### Saved entries
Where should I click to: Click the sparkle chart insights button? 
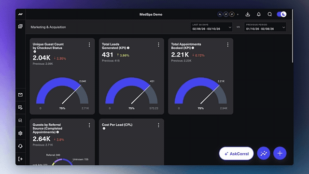coord(264,153)
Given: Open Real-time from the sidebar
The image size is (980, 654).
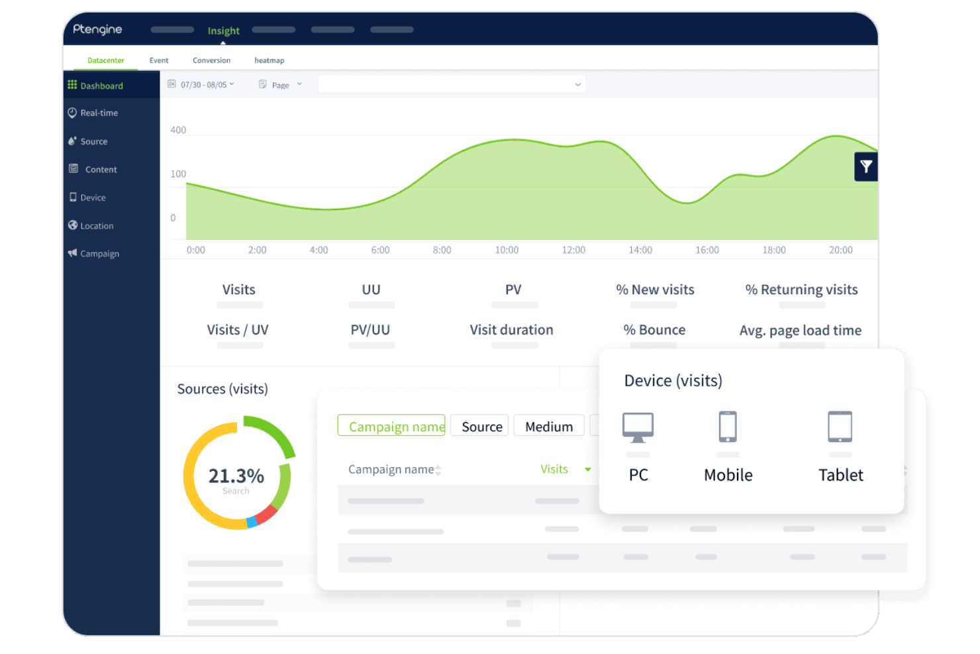Looking at the screenshot, I should (x=99, y=113).
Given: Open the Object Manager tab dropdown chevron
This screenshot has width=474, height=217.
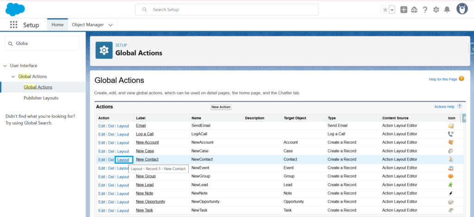Looking at the screenshot, I should click(x=110, y=25).
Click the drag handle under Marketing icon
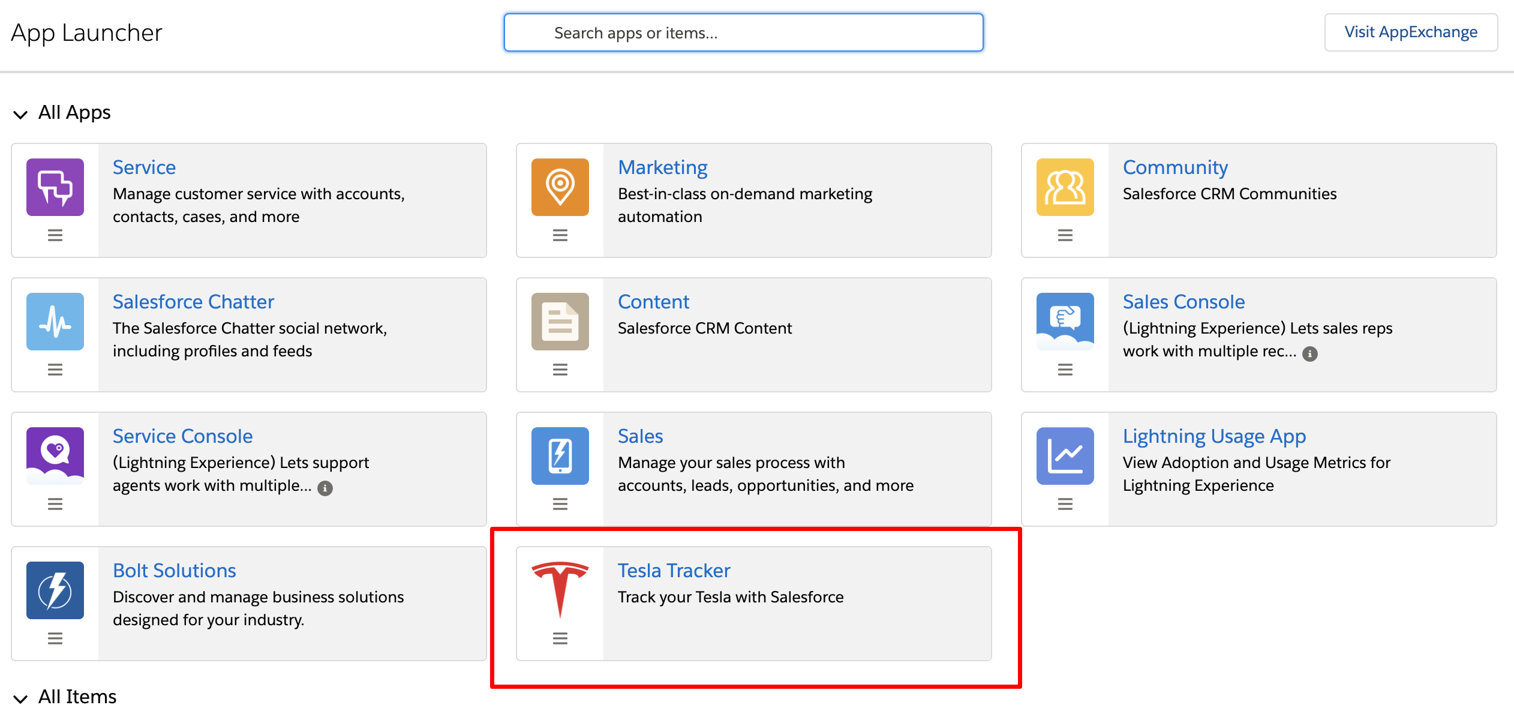This screenshot has width=1514, height=714. [x=560, y=235]
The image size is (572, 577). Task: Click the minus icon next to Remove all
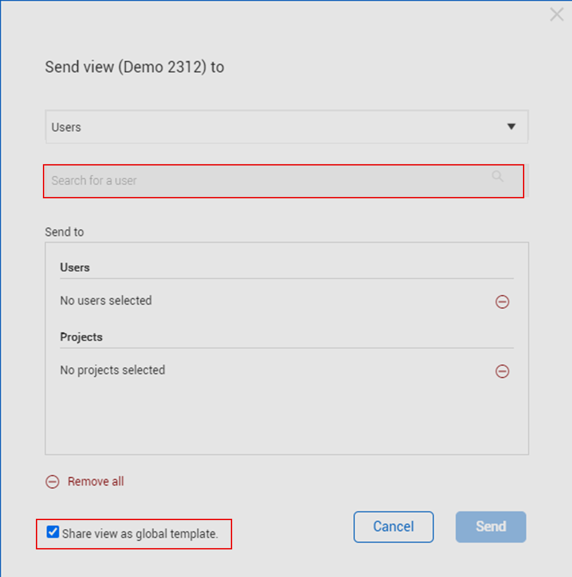53,482
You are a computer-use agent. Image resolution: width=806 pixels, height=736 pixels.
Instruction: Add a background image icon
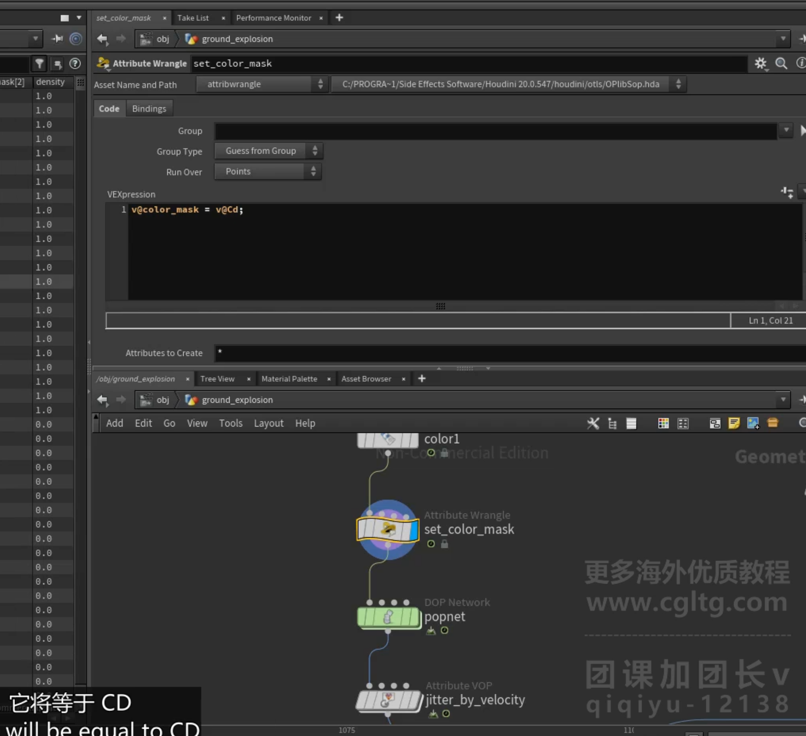[753, 423]
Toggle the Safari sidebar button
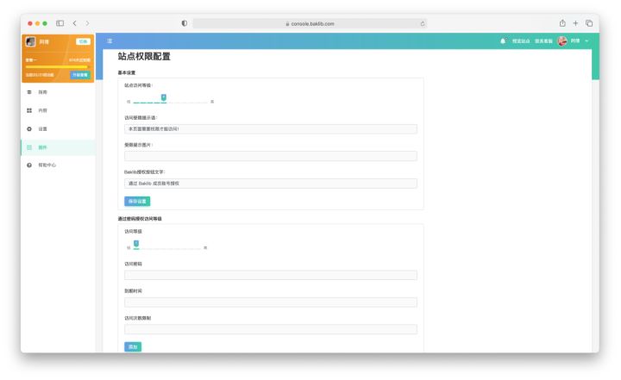Viewport: 621px width, 380px height. tap(60, 23)
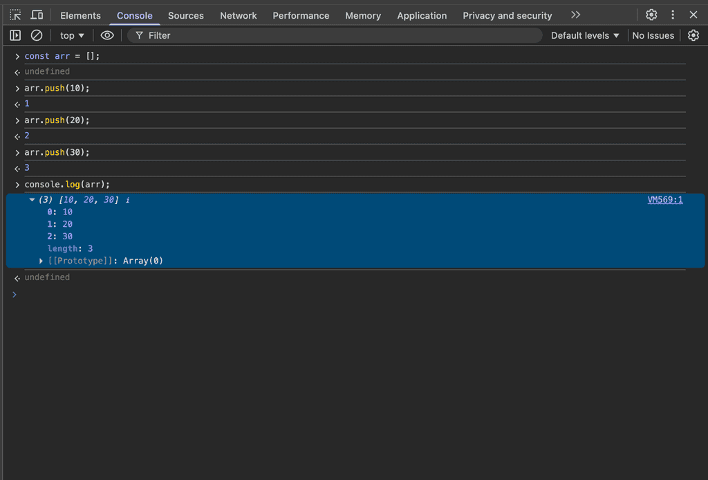Click the info icon beside the array
The height and width of the screenshot is (480, 708).
(x=127, y=200)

### Action item
Take the line containing "Click the drag handle under Marketing icon" and every line after it through the end of the data, and write them out exactly, with no pictures.

### Task response
Click the drag handle under Marketing icon
This screenshot has width=1514, height=714. [x=560, y=235]
The image size is (572, 577). Task: Click the minus icon next to Remove all
53,482
You are a computer-use agent. Image resolution: width=806 pixels, height=736 pixels.
Instruction: Add a background image icon
[753, 423]
Toggle the Safari sidebar button
Viewport: 621px width, 380px height. tap(60, 23)
Click the info icon beside the array
The height and width of the screenshot is (480, 708).
(x=127, y=200)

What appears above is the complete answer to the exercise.